| EXTRACTED RECORDS |

▶

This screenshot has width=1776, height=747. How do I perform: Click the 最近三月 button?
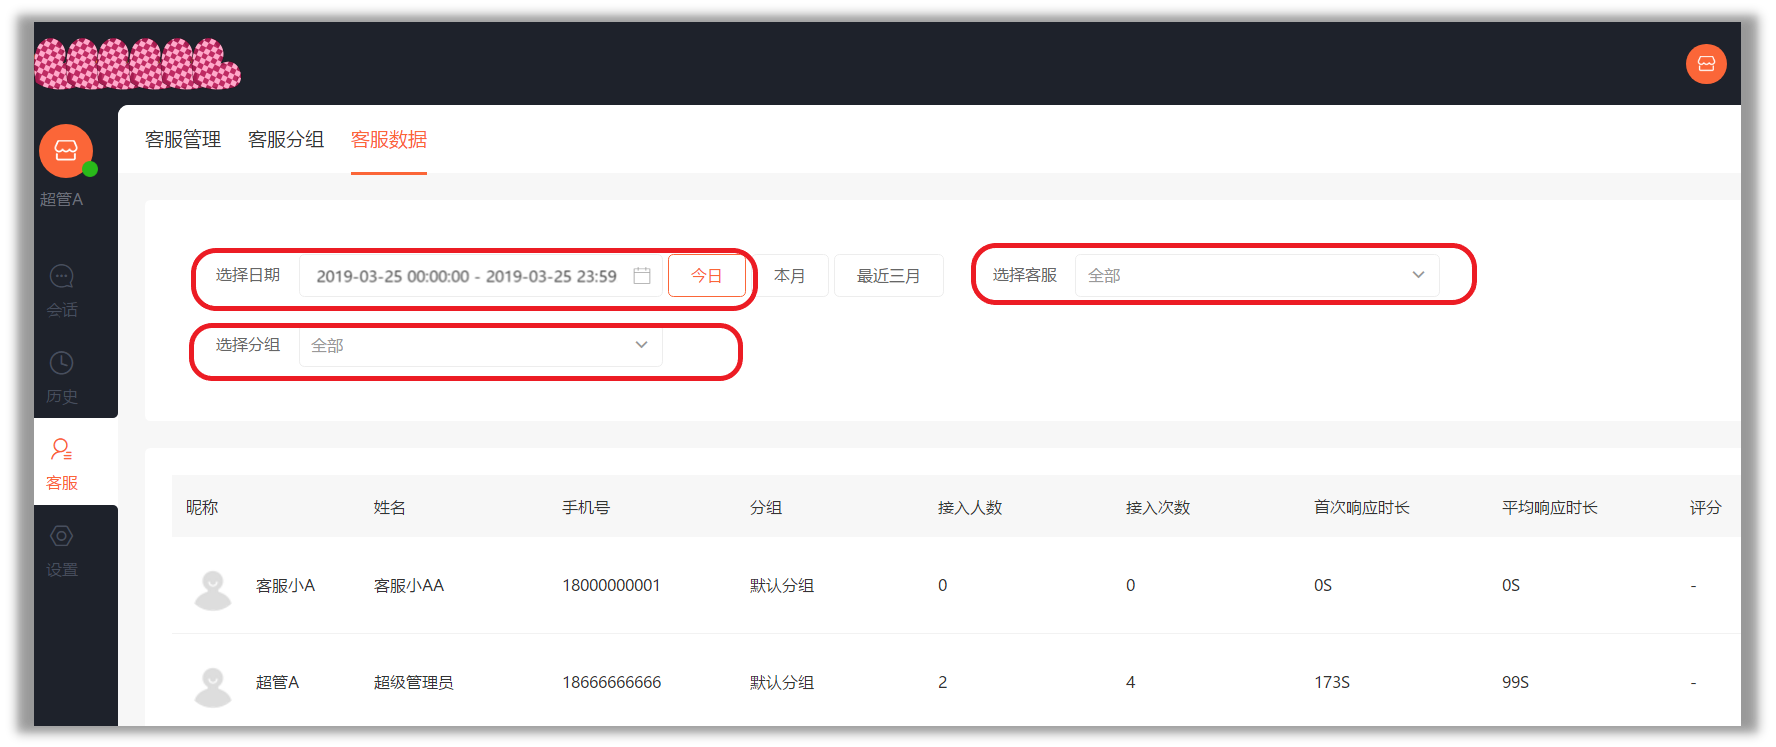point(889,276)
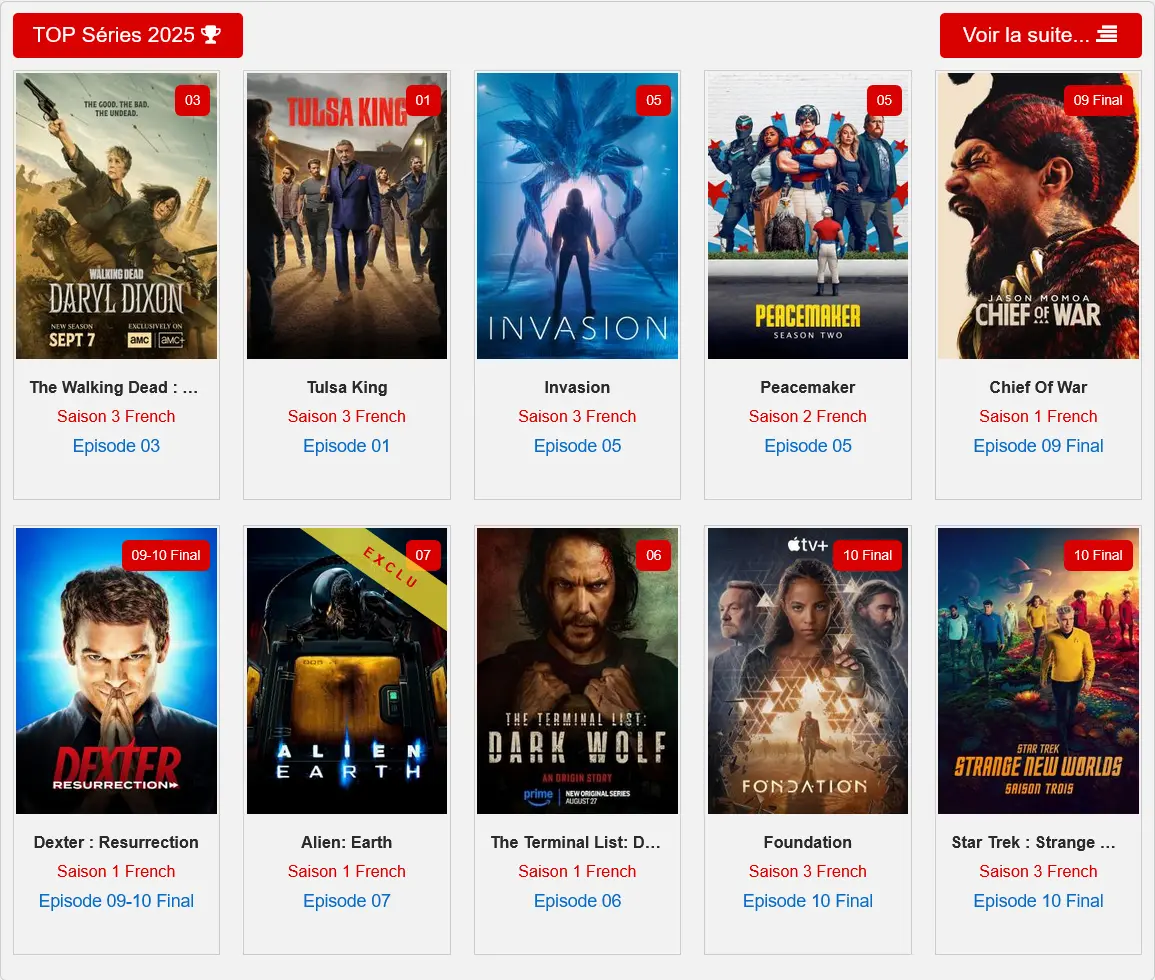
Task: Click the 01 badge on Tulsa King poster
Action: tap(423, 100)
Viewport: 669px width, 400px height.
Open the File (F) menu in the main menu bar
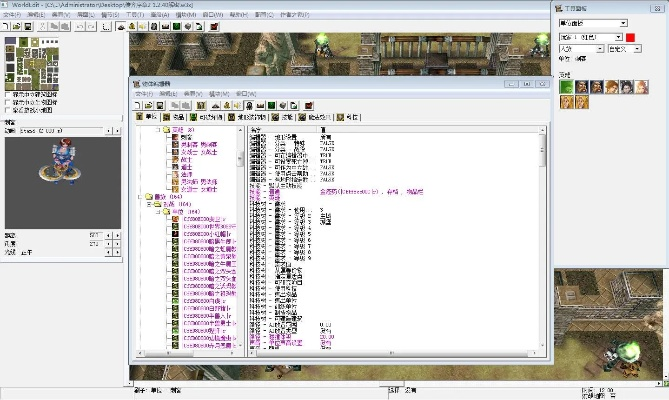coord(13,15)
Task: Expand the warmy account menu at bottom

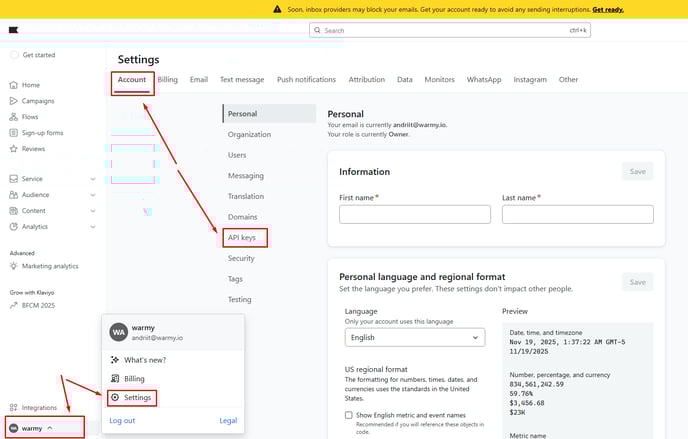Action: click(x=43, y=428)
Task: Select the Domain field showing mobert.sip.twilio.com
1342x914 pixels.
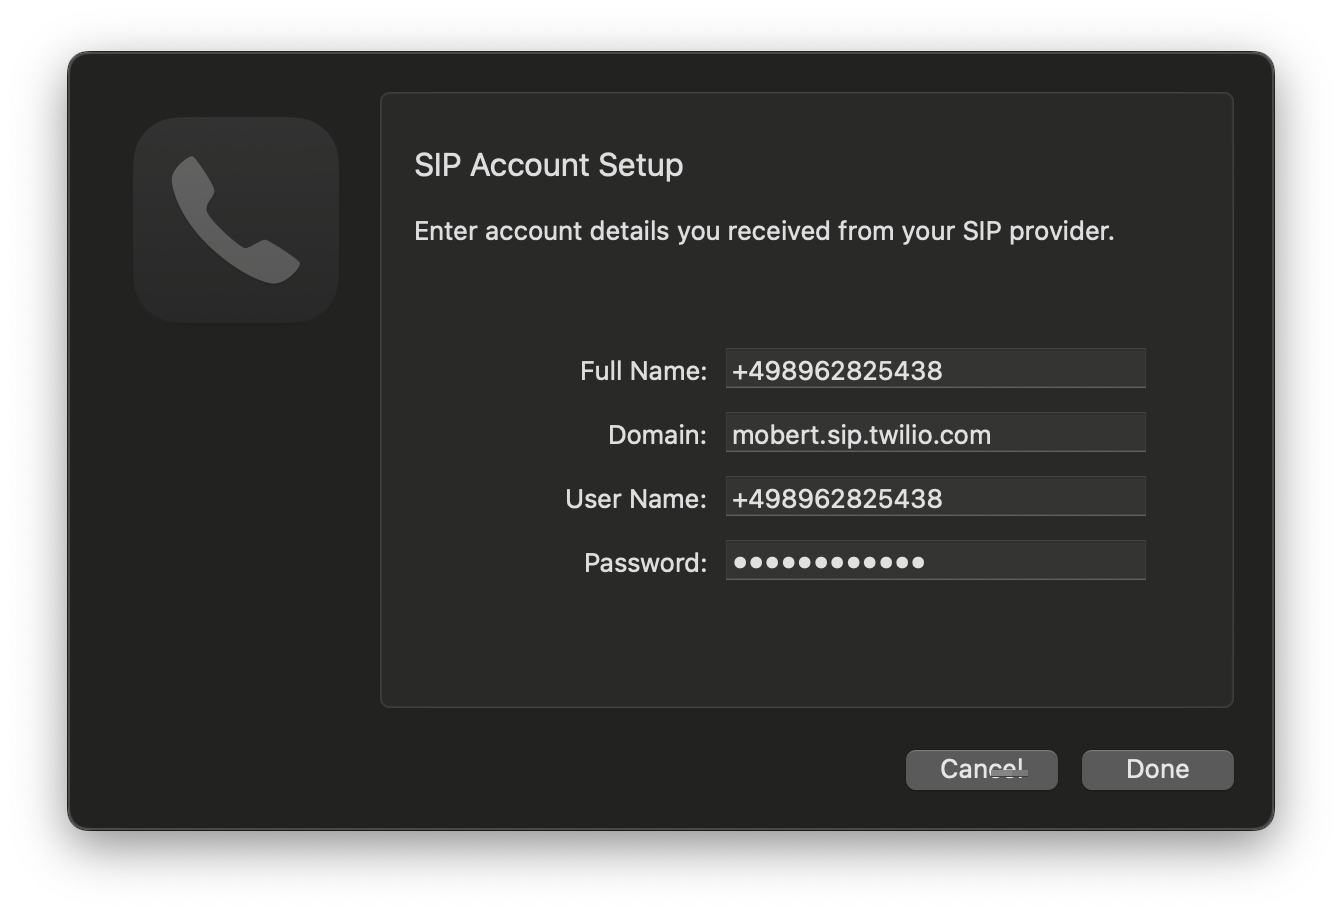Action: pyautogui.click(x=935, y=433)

◀

| TASK REQUIREMENTS |
Would you restate the listing word for word without its pictures?

| SOLUTION BELOW |
This screenshot has width=1776, height=747. How do I perform: Click the 最近三月 button?
point(889,276)
Task: Click the 01 badge on Tulsa King poster
Action: tap(423, 100)
Viewport: 669px width, 400px height.
Open the File (F) menu in the main menu bar
coord(13,15)
Task: Expand the warmy account menu at bottom

Action: click(x=43, y=428)
Task: Select the Domain field showing mobert.sip.twilio.com
1342x914 pixels.
Action: pyautogui.click(x=935, y=433)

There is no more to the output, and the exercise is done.